When a node forwards gossip or decides what content to propagate, it applies priority ordering:

  1. Active pact partners — highest priority. You store their data, you forward their content eagerly. Self-interested: if their content is discoverable, your storage pact has value (others can find the data you're holding).
  2. WoT contacts (1-hop follows) — standard priority.
  3. Extended WoT (2-hop) — lower priority, forwarded if capacity allows.
  4. Unknown pubkeys — served locally if available, never forwarded (existing gossip hardening rule).

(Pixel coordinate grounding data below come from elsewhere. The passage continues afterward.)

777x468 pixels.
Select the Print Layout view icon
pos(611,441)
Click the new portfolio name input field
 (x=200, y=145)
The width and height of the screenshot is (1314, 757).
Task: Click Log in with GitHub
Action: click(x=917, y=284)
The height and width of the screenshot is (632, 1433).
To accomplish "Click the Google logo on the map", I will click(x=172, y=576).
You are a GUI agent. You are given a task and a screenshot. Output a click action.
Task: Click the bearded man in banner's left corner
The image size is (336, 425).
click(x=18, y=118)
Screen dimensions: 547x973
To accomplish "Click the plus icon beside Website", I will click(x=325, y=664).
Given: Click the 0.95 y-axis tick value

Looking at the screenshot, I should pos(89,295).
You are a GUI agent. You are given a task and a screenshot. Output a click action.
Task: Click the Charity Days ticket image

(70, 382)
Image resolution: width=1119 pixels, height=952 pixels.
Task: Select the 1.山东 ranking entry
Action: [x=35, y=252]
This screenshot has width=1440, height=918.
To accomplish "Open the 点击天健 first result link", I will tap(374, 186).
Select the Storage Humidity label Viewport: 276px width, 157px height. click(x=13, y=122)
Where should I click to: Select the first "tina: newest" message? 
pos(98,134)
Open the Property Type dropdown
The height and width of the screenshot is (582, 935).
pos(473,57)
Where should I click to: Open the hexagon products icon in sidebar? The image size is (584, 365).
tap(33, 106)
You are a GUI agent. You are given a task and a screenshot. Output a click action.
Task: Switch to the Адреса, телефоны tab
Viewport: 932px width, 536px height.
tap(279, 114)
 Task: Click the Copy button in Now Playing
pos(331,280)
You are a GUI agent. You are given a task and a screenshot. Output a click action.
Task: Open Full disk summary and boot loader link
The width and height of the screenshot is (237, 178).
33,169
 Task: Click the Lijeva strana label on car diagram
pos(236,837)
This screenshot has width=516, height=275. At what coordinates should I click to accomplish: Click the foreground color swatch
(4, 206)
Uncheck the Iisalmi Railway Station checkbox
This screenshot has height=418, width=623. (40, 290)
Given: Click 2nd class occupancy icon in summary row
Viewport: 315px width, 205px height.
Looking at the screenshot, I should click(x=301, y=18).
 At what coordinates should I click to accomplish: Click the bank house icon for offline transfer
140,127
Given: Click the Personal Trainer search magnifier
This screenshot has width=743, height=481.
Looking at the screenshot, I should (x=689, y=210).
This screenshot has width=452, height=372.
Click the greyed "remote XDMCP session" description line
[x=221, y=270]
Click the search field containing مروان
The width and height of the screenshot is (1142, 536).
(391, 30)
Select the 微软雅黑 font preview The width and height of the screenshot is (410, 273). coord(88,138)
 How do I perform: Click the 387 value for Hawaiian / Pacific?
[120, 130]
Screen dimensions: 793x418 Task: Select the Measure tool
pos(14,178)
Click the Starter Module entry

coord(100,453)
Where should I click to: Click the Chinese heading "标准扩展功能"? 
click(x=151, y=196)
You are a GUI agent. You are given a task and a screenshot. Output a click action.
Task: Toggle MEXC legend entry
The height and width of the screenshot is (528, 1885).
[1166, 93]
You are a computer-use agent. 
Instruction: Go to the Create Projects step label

A user with 20 reliable pact partners has 20 nodes that eagerly forward their content. A user with 5 flaky pacts has fewer advocates.

Free-Rider Resilience

The cooperative equilibrium is fragile above approximately 30% defection — if more than 30% of nodes free-ride (accepting storage from pact partners without reliably storing in return), the incentive to cooperate degrades for remaining honest nodes. Defection is made observable through the reliability scoring system: peers whose challenge pass rate drops are visible to their pact partners, who can then replace them. Tiered service reinforces cooperation — nodes with higher pact contribution (more active pacts, higher reliability scores) receive higher gossip forwarding priority, creating a measurable reach advantage for cooperators over defectors.

Natural Consequences

  • Dropped pact — the dropped peer loses a forwarding advocate. Their content distribution naturally shrinks.
  • Reliable storage — maintained pacts = maintained reach. The incentive to store reliably is self-interested.
  • No cliff — there's no minimum contribution to participate. Less contribution means less reach, not exclusion. The network degrades gracefully.